Data for this exercise:
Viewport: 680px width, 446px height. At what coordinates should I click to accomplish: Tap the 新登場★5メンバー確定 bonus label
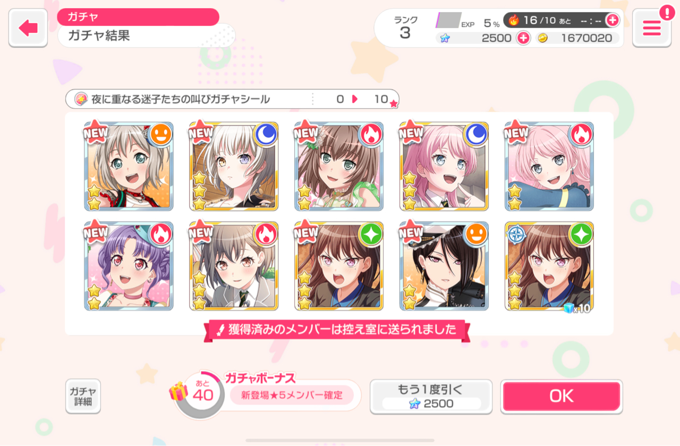(x=292, y=395)
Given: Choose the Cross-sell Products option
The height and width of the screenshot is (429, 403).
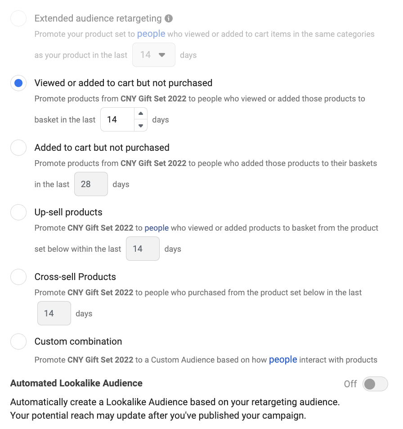Looking at the screenshot, I should pyautogui.click(x=18, y=277).
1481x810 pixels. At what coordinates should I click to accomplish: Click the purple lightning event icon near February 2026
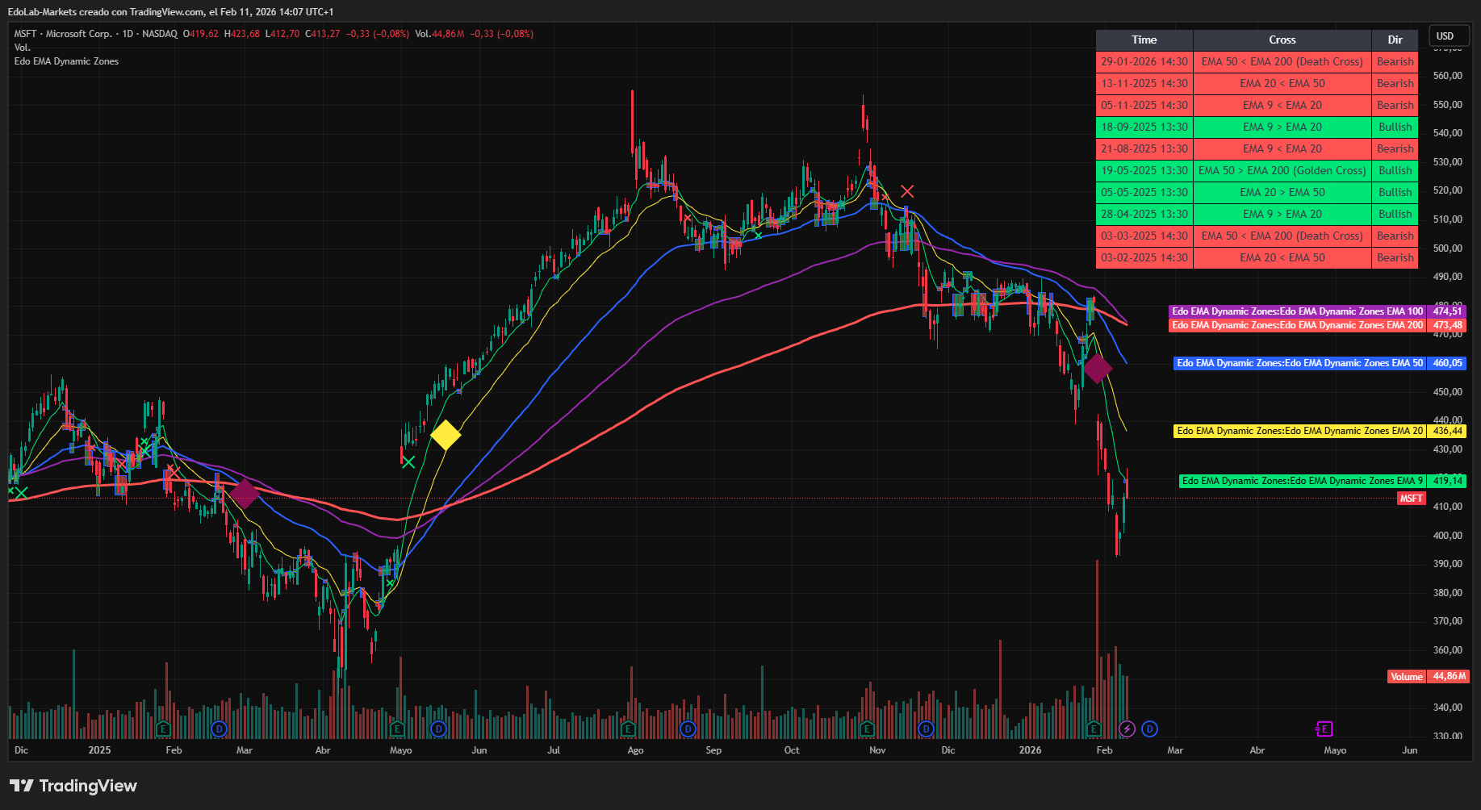(x=1125, y=729)
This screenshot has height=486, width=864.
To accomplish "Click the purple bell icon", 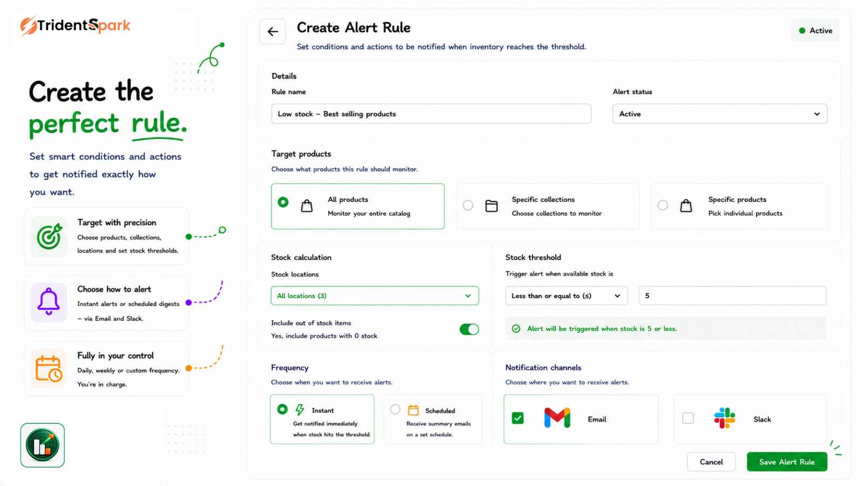I will (49, 302).
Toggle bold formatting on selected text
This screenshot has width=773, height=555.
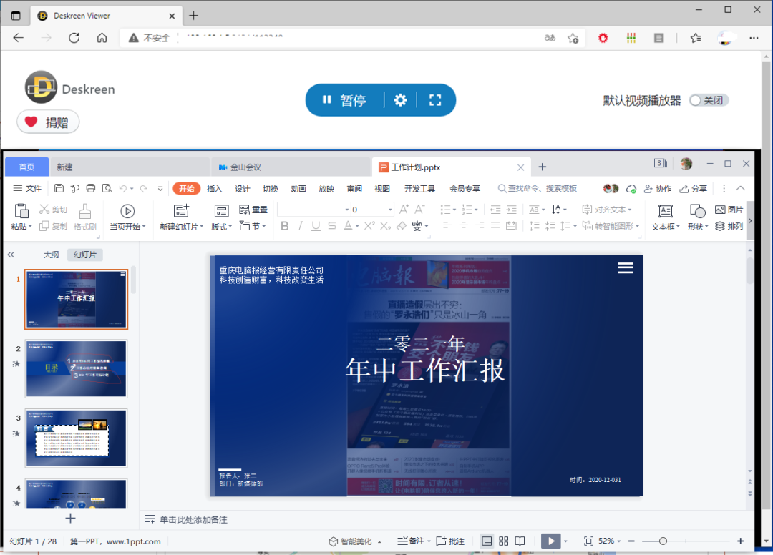[284, 225]
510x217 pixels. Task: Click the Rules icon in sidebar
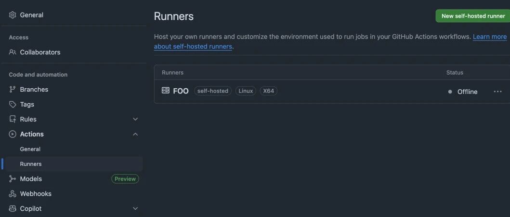pyautogui.click(x=13, y=119)
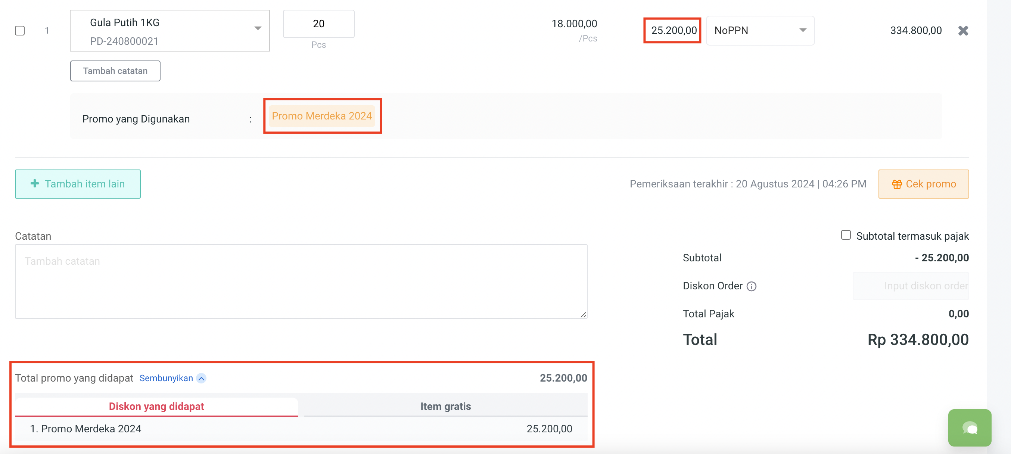Open the green chat support widget

(969, 428)
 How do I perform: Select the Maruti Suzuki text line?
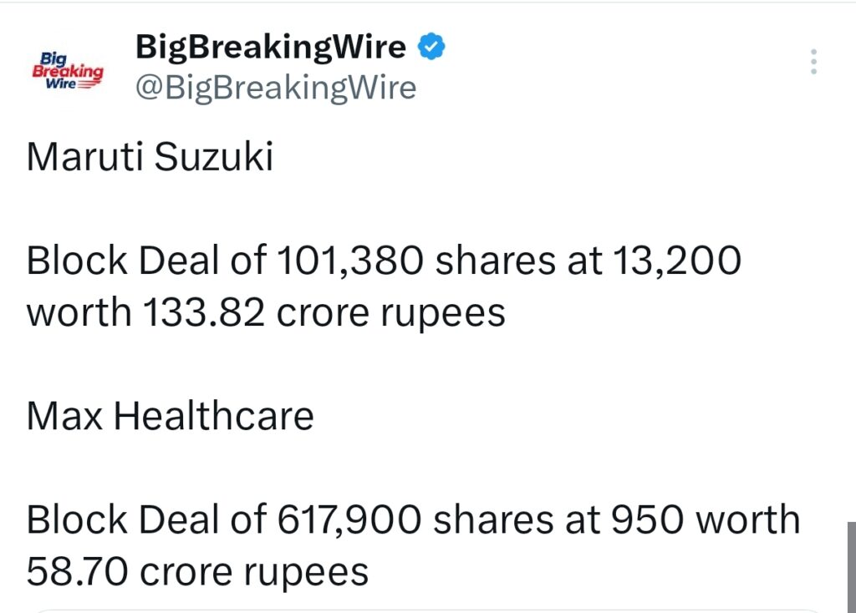(x=149, y=158)
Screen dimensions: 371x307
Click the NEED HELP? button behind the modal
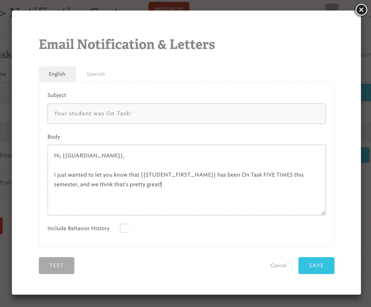pos(168,7)
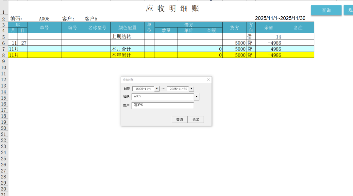This screenshot has width=353, height=196.
Task: Click the 颜色配置 column header
Action: (x=127, y=28)
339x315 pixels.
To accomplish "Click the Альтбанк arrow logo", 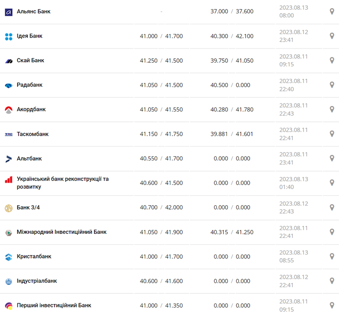I will pyautogui.click(x=9, y=159).
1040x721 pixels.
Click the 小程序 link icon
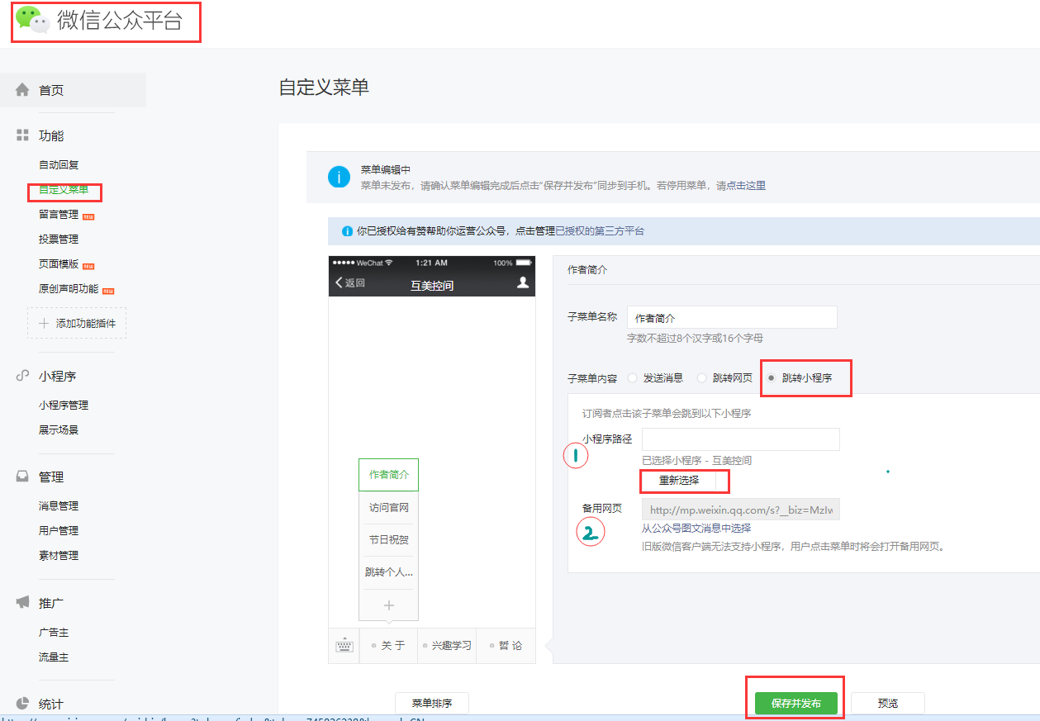(22, 376)
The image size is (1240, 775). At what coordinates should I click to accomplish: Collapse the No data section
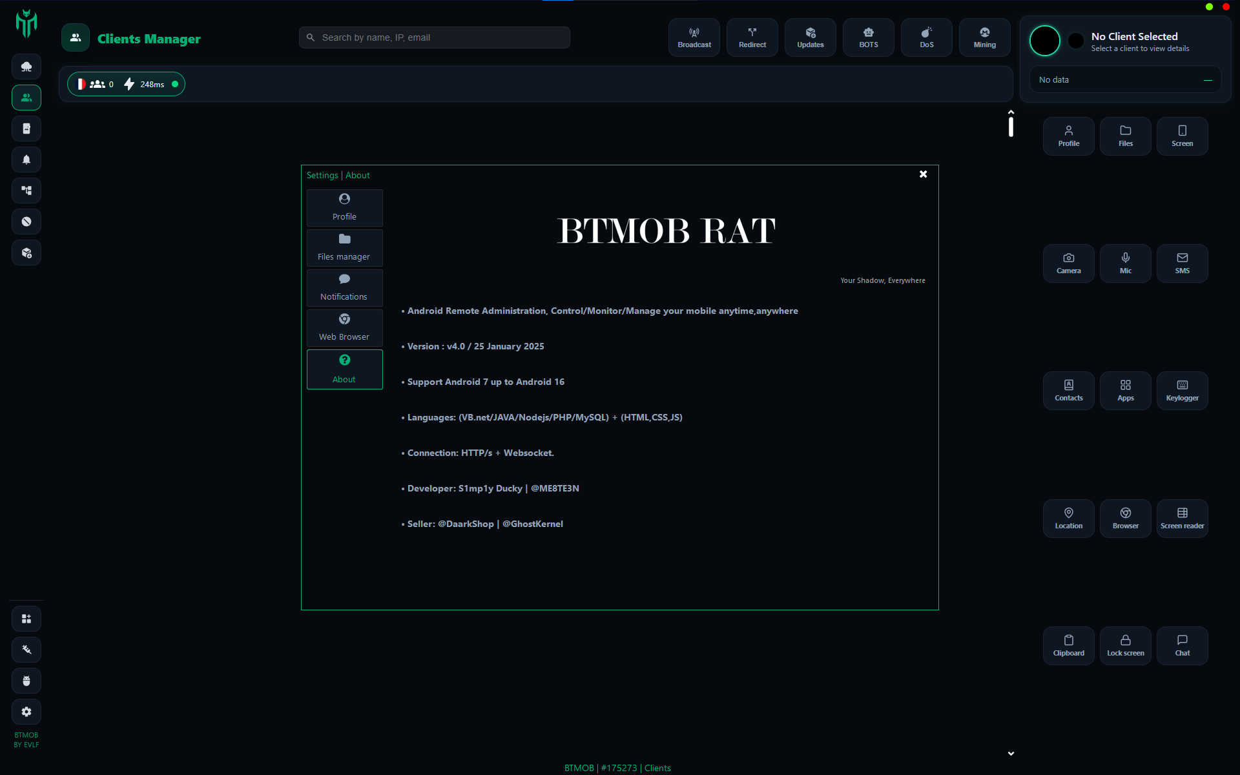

Problem statement: Change "bonus label" to "bonus badge" in the records, starting at the first line and going on through the line with "(x=292, y=395)", and leave everything else as it is. Give only those lines, and leave the pictures out.

Expected answer:
Viewport: 680px width, 446px height. At what coordinates should I click to accomplish: Tap the 新登場★5メンバー確定 bonus badge
(x=292, y=395)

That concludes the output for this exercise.